What this task involves: Pull out every line of the data below that contains the word "button".

Items in a dataset
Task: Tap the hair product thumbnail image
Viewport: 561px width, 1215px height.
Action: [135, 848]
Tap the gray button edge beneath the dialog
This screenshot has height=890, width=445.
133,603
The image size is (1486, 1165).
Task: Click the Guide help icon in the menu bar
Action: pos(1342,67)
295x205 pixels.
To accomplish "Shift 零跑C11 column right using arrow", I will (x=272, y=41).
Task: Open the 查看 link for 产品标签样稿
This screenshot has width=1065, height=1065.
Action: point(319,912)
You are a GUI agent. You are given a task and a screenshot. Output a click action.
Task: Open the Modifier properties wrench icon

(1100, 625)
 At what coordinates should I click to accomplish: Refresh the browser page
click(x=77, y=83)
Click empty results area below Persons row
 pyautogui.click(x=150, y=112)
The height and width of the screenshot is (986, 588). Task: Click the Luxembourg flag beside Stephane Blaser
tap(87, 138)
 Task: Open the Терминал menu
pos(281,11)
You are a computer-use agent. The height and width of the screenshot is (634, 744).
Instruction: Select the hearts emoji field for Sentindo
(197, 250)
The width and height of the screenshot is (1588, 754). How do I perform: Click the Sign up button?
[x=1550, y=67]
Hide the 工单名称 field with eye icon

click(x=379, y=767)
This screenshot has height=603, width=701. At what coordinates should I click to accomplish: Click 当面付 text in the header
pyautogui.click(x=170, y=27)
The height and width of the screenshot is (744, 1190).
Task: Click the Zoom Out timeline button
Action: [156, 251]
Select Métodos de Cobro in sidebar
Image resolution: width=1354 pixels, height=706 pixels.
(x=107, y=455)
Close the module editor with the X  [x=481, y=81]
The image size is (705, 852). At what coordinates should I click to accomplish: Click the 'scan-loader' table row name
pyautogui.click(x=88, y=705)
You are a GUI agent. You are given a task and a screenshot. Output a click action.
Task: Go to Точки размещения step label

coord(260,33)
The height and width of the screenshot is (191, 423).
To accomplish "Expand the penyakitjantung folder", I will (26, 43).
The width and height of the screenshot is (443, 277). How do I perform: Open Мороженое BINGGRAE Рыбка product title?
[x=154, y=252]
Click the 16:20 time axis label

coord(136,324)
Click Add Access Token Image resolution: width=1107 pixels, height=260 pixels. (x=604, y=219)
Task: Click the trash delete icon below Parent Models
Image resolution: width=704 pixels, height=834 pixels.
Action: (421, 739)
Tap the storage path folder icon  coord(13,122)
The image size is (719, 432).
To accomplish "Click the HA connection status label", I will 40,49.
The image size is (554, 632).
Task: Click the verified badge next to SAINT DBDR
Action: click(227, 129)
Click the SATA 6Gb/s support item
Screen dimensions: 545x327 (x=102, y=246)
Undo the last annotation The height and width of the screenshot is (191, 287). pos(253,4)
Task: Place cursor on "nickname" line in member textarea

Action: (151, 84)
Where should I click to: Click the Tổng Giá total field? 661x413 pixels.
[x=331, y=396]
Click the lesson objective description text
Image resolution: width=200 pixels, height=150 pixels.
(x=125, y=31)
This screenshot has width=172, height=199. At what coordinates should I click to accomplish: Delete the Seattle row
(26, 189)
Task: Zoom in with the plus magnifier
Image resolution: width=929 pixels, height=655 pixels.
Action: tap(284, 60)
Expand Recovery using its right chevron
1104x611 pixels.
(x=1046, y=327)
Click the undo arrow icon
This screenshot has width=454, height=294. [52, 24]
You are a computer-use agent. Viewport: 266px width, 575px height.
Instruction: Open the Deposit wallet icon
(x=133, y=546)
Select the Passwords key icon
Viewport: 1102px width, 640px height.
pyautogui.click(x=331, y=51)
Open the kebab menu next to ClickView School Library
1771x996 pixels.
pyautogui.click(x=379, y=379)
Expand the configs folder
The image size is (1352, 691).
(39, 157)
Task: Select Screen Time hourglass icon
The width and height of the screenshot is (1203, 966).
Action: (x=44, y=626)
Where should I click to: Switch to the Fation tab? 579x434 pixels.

Task output:
Tap the gray button edge beneath the dialog
The width and height of the screenshot is (1588, 754). How do I perform: Click the Sign up button?
Task: Click the Zoom Out timeline button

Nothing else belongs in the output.